2In diesen Fällen tritt das Gesetz nur bei einem zustimmenden Volksentscheid in Kraft.“
Der angesprochene Artikel 42, Absatz 4 führt dazu aus:
„Eine Veräußerung von Unternehmen der Freien Hansestadt Bremen, auf die die öffentliche Hand aufgrund Eigentum, finanzieller Beteiligung, Satzung oder sonstiger Bestimmungen, die die Tätigkeit des Unternehmens regeln, unmittelbar oder mittelbar einen beherrschenden Einfluss ausüben kann und die
a)Verkehrsleistungen oder Leistungen der Abfall- oder Abwasserentsorgung oder der Energie- oder Wasserversorgung für die Allgemeinheit erbringen,
b)wesentliche Beiträge zur wirtschaftlichen, verkehrlichen oder kulturellen Infrastruktur leisten,
c)geeignet sind, die Verwirklichung des Anspruchs aus Artikel
14 Absatz 1 zu fördern oder
d)der allgemeinen Versorgung der Bevölkerung mit Krankenhäusern dienen
ist nur aufgrund eines Gesetzes möglich. Ein solches Gesetz tritt nicht vor Ablauf von drei Monaten nach seiner Verkündung in Kraft. Als Veräußerung gilt jedes Rechtsgeschäft, welches den beherrschenden Einfluss der Freien Hansestadt Bremen oder der Stadtgemeinde Bremen beseitigt. Auf kleine Kapitalgesellschaften und auf Kredit- und Finanzdienstleistungsinstitute findet diese Vorschrift keine Anwendung. Gleiches gilt, wenn die Veräußerung bei Entstehen der Beherrschung beabsichtigt war und zeitnah erfolgt.“
Auf Basis dieser Verankerung einer Privatisierungsbremse in einer Landes- und Stadtverfassung und der aktuellen Entwicklung in Leipzig, in denen ein verfassungsrechtlicher einwandfreier Bürgerentscheid von dem Stadtrat aufgrund von Direktive der Landesinnenministerium nicht zugelassen worden ist, schlage ich eine Änderung der Sächsischen Gemeindeordnung vor, um Klarheit in diesem Punkt zu erhalten.

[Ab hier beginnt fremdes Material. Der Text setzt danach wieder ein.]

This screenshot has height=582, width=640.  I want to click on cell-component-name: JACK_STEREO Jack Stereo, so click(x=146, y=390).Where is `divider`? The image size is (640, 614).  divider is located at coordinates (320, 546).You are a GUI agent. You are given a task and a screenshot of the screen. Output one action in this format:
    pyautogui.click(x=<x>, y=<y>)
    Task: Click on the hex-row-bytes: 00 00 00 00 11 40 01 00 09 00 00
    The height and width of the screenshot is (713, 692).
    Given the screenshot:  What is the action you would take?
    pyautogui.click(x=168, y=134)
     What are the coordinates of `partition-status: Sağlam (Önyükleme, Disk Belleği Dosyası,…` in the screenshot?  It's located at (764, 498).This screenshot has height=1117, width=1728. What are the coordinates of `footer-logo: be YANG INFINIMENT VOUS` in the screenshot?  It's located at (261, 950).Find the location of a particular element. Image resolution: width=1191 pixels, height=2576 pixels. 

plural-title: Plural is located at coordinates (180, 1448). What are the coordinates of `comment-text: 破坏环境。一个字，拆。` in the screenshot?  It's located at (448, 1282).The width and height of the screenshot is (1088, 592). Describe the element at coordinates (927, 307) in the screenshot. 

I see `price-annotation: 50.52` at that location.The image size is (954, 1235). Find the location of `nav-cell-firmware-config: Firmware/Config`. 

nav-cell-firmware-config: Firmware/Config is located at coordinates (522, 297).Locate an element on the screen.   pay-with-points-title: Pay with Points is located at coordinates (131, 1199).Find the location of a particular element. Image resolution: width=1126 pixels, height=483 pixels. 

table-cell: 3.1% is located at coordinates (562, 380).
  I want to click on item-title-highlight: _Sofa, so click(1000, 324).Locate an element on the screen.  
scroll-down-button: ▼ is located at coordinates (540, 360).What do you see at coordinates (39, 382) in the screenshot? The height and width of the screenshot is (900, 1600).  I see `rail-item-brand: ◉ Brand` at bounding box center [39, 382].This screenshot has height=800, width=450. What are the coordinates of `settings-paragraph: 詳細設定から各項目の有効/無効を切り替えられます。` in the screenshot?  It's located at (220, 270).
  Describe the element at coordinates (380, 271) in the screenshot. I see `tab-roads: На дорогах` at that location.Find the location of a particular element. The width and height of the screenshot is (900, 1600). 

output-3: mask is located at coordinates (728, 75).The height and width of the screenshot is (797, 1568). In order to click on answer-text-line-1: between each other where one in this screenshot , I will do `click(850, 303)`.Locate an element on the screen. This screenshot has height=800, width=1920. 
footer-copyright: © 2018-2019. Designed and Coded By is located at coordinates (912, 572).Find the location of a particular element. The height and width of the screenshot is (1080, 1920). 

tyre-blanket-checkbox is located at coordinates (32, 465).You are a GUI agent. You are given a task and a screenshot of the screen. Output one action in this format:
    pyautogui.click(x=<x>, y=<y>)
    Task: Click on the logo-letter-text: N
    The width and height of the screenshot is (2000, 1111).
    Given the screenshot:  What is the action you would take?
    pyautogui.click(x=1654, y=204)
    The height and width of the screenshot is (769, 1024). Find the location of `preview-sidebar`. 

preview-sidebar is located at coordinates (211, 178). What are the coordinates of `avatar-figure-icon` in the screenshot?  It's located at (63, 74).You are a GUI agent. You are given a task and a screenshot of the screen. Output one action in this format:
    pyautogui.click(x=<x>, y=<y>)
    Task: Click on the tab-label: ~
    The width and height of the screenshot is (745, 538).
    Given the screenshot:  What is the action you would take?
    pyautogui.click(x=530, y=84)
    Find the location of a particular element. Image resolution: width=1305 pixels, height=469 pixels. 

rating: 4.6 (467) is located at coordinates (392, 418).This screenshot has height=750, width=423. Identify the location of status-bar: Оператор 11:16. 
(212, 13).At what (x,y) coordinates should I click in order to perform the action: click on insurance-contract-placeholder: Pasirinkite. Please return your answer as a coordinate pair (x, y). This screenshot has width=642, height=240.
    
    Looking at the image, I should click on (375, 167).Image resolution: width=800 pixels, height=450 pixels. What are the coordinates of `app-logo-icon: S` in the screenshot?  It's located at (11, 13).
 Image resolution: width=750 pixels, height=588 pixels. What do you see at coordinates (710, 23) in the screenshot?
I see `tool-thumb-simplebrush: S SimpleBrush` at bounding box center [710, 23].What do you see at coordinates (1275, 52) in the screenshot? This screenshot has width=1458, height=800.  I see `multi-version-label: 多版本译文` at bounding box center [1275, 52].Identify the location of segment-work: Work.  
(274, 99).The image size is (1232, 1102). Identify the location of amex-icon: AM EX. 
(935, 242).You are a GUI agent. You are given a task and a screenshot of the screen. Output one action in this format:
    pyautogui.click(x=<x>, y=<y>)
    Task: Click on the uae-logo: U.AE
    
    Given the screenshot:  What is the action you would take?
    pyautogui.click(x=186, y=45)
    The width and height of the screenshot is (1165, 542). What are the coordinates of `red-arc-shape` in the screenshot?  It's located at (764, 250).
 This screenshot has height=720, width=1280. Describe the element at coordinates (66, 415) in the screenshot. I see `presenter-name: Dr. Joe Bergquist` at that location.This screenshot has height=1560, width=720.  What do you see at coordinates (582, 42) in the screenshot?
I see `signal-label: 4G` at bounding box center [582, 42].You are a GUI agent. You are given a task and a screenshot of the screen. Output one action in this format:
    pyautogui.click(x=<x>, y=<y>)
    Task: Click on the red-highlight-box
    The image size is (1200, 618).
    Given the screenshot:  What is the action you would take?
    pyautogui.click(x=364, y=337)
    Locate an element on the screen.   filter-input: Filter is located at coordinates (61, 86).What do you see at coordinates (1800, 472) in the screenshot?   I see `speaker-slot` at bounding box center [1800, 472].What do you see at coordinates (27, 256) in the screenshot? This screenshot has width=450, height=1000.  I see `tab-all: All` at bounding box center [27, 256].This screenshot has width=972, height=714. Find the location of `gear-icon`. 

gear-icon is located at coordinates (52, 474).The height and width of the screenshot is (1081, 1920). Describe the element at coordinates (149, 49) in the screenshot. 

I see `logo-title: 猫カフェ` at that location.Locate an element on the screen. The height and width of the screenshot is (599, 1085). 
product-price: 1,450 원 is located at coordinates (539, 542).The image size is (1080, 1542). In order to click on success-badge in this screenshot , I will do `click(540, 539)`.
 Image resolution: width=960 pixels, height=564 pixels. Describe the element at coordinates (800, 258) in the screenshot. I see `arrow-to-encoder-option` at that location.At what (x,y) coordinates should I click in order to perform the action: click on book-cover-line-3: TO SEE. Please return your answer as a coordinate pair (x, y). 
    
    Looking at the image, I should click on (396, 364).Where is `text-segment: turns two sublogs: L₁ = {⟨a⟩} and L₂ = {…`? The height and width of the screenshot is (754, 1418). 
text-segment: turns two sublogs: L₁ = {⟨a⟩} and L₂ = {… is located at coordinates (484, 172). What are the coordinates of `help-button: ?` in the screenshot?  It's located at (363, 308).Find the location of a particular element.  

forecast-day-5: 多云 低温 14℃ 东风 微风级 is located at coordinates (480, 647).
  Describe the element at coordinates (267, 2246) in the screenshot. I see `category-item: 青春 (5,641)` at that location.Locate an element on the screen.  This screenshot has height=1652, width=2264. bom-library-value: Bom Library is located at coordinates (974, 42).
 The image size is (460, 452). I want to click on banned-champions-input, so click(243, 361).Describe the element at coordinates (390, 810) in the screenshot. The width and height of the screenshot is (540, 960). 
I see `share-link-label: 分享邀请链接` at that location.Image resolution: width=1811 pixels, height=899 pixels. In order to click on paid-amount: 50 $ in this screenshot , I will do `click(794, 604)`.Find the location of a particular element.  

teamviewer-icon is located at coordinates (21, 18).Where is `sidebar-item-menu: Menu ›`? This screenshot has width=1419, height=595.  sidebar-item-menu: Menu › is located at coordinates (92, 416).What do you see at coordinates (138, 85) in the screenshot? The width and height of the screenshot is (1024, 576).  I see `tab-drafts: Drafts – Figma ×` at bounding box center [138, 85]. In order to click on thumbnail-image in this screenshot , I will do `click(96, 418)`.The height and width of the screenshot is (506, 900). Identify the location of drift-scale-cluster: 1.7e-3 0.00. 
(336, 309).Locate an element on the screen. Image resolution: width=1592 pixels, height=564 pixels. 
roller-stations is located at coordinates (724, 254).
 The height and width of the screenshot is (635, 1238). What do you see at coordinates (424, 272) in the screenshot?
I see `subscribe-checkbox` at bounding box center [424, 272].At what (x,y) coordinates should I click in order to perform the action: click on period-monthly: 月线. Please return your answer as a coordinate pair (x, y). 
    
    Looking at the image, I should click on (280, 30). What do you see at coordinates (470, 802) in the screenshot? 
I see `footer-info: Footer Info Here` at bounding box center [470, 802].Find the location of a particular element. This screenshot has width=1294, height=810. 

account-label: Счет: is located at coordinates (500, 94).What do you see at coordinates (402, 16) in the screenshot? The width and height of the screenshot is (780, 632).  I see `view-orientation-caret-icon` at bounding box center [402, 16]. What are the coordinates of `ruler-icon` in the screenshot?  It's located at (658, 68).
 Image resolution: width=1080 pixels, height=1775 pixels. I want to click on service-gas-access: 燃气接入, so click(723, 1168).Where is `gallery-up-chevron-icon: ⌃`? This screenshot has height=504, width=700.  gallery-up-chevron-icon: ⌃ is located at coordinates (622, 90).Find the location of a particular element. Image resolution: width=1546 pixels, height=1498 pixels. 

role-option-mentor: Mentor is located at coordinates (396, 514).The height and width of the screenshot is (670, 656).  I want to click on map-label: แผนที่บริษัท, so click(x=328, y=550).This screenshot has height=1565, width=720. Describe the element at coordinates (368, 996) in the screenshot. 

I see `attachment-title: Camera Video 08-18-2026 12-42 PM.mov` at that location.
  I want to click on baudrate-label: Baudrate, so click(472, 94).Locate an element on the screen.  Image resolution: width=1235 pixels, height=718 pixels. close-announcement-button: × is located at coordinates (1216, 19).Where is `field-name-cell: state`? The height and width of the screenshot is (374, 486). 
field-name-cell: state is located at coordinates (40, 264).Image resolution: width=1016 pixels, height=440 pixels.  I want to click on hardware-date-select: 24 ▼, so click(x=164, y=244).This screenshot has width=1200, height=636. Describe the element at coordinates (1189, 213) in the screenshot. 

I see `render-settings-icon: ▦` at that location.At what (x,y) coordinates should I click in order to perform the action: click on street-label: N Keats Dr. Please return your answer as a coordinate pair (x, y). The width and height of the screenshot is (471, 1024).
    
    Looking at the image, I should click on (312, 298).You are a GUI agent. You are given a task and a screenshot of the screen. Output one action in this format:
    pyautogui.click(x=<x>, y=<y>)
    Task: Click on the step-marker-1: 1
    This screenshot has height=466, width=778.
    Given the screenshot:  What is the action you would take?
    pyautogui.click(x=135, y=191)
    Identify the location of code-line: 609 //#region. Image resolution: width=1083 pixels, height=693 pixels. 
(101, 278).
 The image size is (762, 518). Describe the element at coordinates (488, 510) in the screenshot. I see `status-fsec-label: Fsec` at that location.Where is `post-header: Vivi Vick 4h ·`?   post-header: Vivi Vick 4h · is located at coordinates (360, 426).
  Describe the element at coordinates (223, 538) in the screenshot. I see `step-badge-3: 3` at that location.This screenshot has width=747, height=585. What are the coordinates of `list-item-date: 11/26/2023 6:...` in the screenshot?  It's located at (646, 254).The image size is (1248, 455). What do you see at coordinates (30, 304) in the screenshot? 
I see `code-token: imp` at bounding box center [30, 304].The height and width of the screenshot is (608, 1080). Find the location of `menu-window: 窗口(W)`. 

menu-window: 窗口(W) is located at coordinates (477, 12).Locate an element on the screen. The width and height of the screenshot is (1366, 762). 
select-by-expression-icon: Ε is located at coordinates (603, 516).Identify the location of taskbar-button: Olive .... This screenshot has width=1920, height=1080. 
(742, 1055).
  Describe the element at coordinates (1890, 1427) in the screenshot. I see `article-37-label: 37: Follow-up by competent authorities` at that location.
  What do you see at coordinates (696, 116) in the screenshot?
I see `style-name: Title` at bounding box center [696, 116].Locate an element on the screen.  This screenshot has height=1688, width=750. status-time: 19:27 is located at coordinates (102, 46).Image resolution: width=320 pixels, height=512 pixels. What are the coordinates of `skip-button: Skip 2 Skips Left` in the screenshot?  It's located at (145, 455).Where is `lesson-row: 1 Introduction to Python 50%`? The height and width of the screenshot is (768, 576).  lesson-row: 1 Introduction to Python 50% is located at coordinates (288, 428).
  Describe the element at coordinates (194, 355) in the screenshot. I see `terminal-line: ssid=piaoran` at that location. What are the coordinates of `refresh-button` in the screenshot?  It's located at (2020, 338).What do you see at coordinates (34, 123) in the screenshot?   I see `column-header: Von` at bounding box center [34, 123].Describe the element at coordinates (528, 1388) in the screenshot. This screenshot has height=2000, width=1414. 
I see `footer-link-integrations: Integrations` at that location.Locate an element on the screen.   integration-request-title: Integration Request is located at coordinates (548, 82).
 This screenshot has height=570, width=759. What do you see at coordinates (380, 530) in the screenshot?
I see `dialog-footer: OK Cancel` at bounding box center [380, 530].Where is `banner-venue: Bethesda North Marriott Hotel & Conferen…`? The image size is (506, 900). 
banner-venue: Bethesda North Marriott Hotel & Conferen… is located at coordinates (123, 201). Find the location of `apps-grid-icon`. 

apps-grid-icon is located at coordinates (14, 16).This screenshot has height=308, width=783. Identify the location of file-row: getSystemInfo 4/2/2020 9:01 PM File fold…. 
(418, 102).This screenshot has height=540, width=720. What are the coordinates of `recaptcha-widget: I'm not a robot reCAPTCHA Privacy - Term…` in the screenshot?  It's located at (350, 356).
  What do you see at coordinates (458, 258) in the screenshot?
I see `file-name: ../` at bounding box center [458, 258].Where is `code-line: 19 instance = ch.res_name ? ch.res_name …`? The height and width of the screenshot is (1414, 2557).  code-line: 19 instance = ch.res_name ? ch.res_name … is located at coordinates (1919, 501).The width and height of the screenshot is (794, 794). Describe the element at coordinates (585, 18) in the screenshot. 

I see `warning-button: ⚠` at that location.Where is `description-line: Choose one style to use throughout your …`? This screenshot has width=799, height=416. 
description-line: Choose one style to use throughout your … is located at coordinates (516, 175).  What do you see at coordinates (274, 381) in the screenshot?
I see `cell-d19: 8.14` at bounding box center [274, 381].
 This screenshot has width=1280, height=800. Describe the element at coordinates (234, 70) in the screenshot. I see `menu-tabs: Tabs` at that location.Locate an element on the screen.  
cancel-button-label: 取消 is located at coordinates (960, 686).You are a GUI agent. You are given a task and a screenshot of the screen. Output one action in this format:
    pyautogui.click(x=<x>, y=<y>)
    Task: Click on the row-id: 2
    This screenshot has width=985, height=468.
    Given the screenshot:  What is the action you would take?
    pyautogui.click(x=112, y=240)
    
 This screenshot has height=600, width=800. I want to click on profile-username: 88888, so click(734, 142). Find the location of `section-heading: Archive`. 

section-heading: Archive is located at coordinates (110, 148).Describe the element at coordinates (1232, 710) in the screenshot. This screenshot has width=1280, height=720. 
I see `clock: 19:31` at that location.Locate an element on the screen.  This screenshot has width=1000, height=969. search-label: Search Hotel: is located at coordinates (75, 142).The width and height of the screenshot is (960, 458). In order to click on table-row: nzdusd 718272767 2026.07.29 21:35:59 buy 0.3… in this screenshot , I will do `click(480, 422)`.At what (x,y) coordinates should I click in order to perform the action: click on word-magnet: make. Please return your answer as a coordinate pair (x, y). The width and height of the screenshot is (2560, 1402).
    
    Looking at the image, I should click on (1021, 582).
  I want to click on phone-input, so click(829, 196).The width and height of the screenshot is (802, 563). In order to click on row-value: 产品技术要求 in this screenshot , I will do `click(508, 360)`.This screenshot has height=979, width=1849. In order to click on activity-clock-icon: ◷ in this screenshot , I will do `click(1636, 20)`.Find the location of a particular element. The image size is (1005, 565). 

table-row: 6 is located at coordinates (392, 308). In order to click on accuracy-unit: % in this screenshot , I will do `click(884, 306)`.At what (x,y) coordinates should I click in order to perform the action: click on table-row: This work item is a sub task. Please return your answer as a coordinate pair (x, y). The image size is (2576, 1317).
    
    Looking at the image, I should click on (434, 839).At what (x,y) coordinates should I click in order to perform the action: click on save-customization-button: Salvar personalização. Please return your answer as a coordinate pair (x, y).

Dazu bedarf es aus meiner Sicht zum Beispiel nur eine Überarbeitung von §39:
Im §39 „Beschlussfassung“ wird im Absatz 6 einen weiteren Abschnitt 2 eingefügt:
„(2) Der Gemeinderat kann einer Veräußerung von Unternehmen, Immobilien, öffentlicher Einrichtungen und Kulturgüter der Gemeinde, auf die die öffentliche Hand, aufgrund Eigentum, finanzieller Beteiligung, Satzung oder sonstiger Bestimmungen, die die Tätigkeit des Unternehmens, der Immobilien, der öffentlichen Einrichtungen und Kulturgüter regeln, unmittelbar oder mittelbar einen beherrschenden Einfluss ausübt, nur mit einer Mehrheit von 2/3 aller Ratsmitglieder zustimmen.“
Diesen Antrag bringe ich hiermit in den Landtag des Freistaat Sachsen!
Begründung:
Dem weltweiten Kapitalismus muss eine Gemeinde auch etwas entgegensetzen dürfen. Nach den undemokratischen beschlossenen Schuldenbremsen in den Länderverfassungen und im Grundgesetz, sollte es Gemeinden (in diesem Beispiel wollen es ca. 26.000 Leipzigerinnen und Leipziger) solche Regelungen treffen dürfen.

Die beispielhafte Ausformulierung der möglichen Einfügung in §39 orientiert sich an der Bremischen Verfassung und an dem konkreten Vorschlag des Bürgerbegehrens in Leipzig, kann aber gerne noch verändert werden!